米国水族館の「シャチのショー廃止」を日本企業が注目すべき理由:世界を読み解くニュース・サロン(4/5 ページ)
米国の海洋テーマパーク「シーワールド」が話題になっている。今後シャチのショーを廃止し、繁殖も終了するということだが、この動きの背景に何があったのか。また、日本への影響はないのか。
対岸の火事ではない
実はハリウッドに限らず、動物愛護の風潮には国家もからむようになっている。
海洋動物で言えば、ブラジルやニカラグア、ルクセンブルグ、ノルウェーでは、規制強化によって事実上、海洋哺乳類を飼育することはできなくなっているという。チリやコスタリカ、クロアチアでは海洋哺乳類の保有を禁じ、インドもエンターテインメント目的で捕獲したイルカの保有を禁じている。
また海洋動物以外でも、メキシコではサーカスで動物を使うことが禁じられているし、スペインで闘牛が禁じられたのはよく知られている。さらにインド、イスラエル、ノルウェー、ニュージーランドは動物実験で作られたコスメ商品の輸入を禁じている。もちろんこうした規制の背景には動物愛護団体の活動がある。
こう見ると、この流れがもはや日本にとっても対岸の火事では済まなくなるだろうと想像できる。もっとも、実際にはすでに日本企業にも波及している。最近で言うと、キッコーマンの米国本社は2015年、動物愛護団体から1カ月にわたって、多数の電子メール送付やSNSキャンペーン、またオンライン署名が続けられたことで、動物を使った健康効果テストの中止に追い込まれた。また日本航空(JAL)も、動物愛護団体による再三の申し入れによって、実験用サルの輸送中止を発表している。

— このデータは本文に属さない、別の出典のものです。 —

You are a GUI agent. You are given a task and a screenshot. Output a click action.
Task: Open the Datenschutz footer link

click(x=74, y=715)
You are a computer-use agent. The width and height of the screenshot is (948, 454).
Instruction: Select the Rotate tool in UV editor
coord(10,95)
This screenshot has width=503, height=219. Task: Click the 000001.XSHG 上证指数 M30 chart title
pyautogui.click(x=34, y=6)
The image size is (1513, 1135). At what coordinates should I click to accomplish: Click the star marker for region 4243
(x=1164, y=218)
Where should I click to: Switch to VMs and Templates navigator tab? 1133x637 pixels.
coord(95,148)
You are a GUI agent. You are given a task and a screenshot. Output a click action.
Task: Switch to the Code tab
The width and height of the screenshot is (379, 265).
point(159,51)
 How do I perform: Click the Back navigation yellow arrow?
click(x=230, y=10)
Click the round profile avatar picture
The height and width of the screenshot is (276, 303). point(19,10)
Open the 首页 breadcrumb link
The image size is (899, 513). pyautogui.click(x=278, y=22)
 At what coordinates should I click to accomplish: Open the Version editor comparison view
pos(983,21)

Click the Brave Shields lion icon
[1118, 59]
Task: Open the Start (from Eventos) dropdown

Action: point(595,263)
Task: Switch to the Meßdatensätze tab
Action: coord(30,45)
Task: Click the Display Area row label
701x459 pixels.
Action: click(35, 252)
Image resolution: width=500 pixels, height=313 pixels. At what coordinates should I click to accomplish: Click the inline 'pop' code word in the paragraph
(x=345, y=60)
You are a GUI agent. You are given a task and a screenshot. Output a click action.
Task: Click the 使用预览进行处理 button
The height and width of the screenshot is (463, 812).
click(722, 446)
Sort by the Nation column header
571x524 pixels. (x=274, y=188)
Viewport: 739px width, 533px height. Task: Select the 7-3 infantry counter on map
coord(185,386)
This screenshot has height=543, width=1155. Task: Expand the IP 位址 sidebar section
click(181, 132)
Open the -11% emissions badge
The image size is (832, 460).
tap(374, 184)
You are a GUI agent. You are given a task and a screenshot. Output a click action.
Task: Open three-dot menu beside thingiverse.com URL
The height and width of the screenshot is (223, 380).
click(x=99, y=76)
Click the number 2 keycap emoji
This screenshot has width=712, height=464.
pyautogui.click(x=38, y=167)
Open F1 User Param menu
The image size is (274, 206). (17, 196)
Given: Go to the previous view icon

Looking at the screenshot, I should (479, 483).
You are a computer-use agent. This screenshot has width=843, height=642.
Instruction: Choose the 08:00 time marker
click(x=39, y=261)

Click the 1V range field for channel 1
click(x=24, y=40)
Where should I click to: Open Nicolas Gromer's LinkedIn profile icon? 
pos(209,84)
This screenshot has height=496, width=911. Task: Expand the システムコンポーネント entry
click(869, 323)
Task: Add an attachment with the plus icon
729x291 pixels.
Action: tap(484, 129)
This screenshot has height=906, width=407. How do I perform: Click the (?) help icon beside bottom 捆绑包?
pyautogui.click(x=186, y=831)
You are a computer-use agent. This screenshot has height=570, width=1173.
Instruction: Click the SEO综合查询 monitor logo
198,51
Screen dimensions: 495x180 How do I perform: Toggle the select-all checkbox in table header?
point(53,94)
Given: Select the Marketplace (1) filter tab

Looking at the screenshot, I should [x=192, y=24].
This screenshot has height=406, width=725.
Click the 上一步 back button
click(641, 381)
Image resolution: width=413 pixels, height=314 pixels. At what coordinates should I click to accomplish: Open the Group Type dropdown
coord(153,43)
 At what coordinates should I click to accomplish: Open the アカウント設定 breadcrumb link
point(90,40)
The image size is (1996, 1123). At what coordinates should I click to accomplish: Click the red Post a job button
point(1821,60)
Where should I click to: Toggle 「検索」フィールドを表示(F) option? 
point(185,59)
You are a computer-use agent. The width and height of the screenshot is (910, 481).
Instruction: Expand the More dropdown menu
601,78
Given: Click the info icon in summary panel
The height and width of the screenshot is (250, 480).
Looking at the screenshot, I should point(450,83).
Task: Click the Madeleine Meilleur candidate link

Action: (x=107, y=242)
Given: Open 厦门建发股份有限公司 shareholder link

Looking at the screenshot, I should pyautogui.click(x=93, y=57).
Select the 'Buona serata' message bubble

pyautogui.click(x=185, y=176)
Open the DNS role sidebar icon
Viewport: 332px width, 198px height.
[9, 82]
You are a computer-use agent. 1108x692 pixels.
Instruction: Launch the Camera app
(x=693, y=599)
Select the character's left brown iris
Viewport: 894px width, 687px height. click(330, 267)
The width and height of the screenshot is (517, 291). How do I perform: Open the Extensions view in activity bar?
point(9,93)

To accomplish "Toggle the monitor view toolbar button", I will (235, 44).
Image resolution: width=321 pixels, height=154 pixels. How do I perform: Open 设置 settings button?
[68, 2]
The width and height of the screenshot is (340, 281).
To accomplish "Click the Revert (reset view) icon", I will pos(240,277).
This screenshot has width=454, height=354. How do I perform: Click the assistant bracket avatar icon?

日本は、イルカ漁を批判的に描写したドキュメンタリー映画『ザ・コーヴ』で動物愛護団体からの執拗な批判活動を経験済みである。しかし日本でもシャチのショーは行なわれており、欧米の動物愛護団体から今後どんな反応が来るのかも気になるところだ(世界でシャチを飼育している国は、日本、カナダ、米国、アルゼンチン、スペイン、フランス、ロシア、中国だけ)。